Maryland’s top agricultural exports in 2007 were:

  • poultry and products -- $90 million
  • wheat and products -- $46 million
  • soybeans and products -- $44 million
  • feed grains and products -- $42 million
  • World demand for these products is increasing, but so is competition among suppliers. If Maryland's farmers, ranchers, and food processors are to compete successfully for the export opportunities of the 21st century, they need fair trade and more open access to growing global markets.

    How Trade Agreements Benefit Maryland Agriculture

    As one of the leading states in poultry production, Maryland benefited under the Uruguay Round agreement when Korea eliminated its import quotas on frozen chicken in 1997, and reduced its tariffs to between 18 to 20 percent by 2004. These steps supported a rise in U.S. poultry to 120,000 tons valued at $79 million by 2002. The Philippines opened a tariff-rate quota for poultry meat of 16,701 tons in 1998, which rose to 23,500 tons by 2004.

    Under the U.S.-Central America-Dominican Republic Free Trade Agreement (CAFTA-DR), all applied import tariffs on U.S. poultry meats that currently range between 30 and 164 percent will be eliminated over 10 to 18 years depending on the product and country. Each country also commits to adopting a "systems approach" to the recognition of the U.S. poultry inspection system, thereby eliminating plant-by-plant inspections and facilitating trade. From 2001 through 2003, U.S. poultry meat suppliers annually shipped on average 65,550 metric tons valued at $61 million to all six countries combined.

    As a soybean producer, Maryland benefits under the Uruguay Round agreement as South Korea reduced its tariffs on soybean oil by 14.5 percent from 1995 to 2004. Thus far, the tariff reduction has supported a threefold increase in export volume. The Philippines reduced its tariffs on soybean meal from 10 to 3 percent during the same period. China’s accession to the WTO has helped to raise our exports of soybeans to that country by over six fold from 1999 to 2004, surpassing $2.4 billion this year.
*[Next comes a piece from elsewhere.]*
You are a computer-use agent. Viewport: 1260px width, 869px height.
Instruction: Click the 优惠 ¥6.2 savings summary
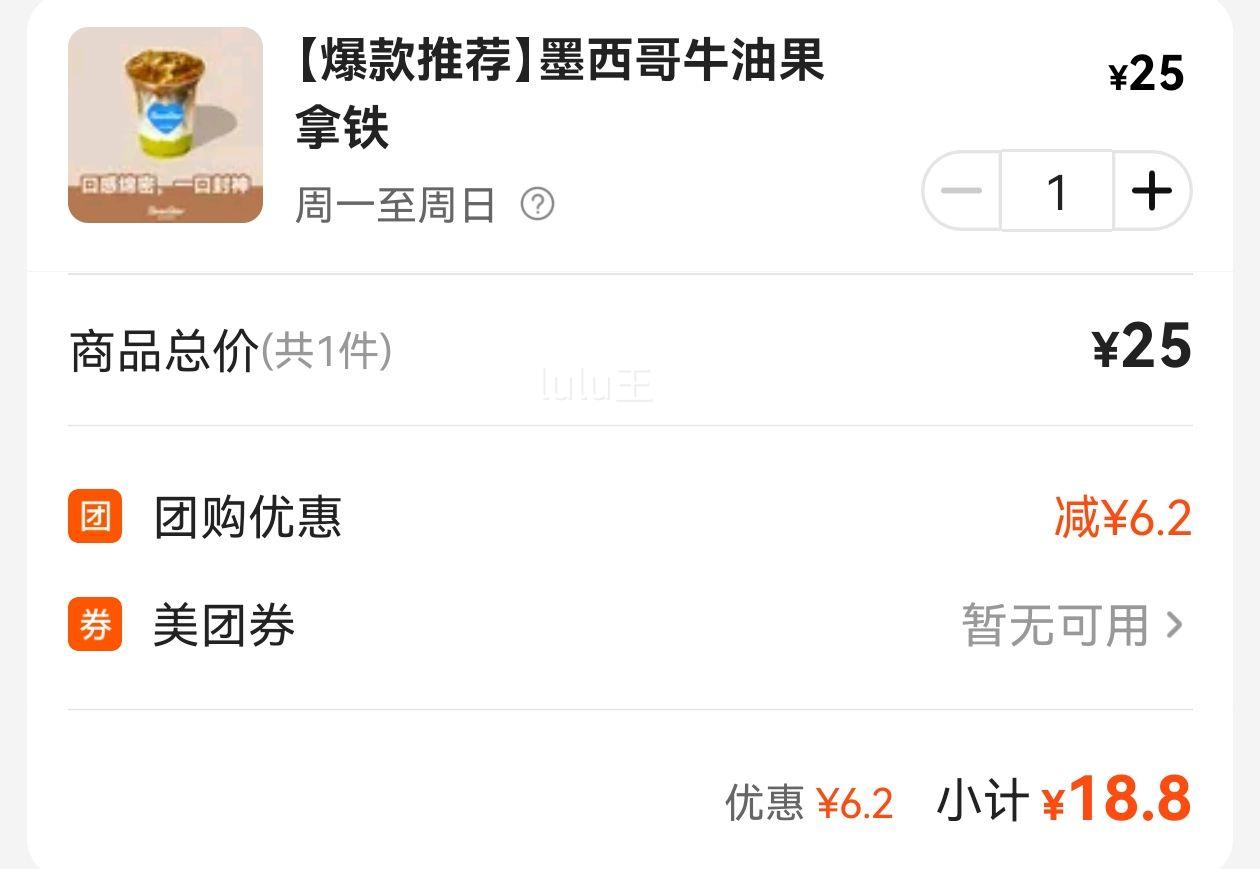(809, 802)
    Export Success Stories

    The American Soybean Association (ASA) in partnership with USDA and various producer organizations have successfully increased demand for U.S. soybeans and meal in a number of key markets in Asia. In China, ASA's technical assistance has increased demand for soy-based aquafeed; the Chinese aquaculture industry currently uses 3 million metric tons of soybeans, valued at $616 million, compared to zero a decade ago. ASA's promotion of Full Fat Soybean Meal in Thailand has enhanced the competitiveness of buyers of U.S. soybeans by improving the quality of their product line; it is estimated that the target audience will consume an additional 60,000 metric tons of soybeans valued at $16 million annually. ASA training programs for Taiwanese tofu and soymilk producers has enabled them to improve the quality and price of their products for high-end consumers; as a result there was a 50 percent growth in the consumption of specialty soybeans between 1997 and 2003 and US soybeans make up almost 98 percent of the food soybean market. ASA's work to distinguish the quality of U.S. dehulled soybean meal has enabled Korean importers to capitalize on the value-added US product, resulting in 79,000 metric tons of exports in 2003, more than triple the 2001 level. Technical training in feeding soyhulls in the swine industry in Malaysia has enhanced the competitiveness of U.S. soybeans and added an estimated $37 million in US exports.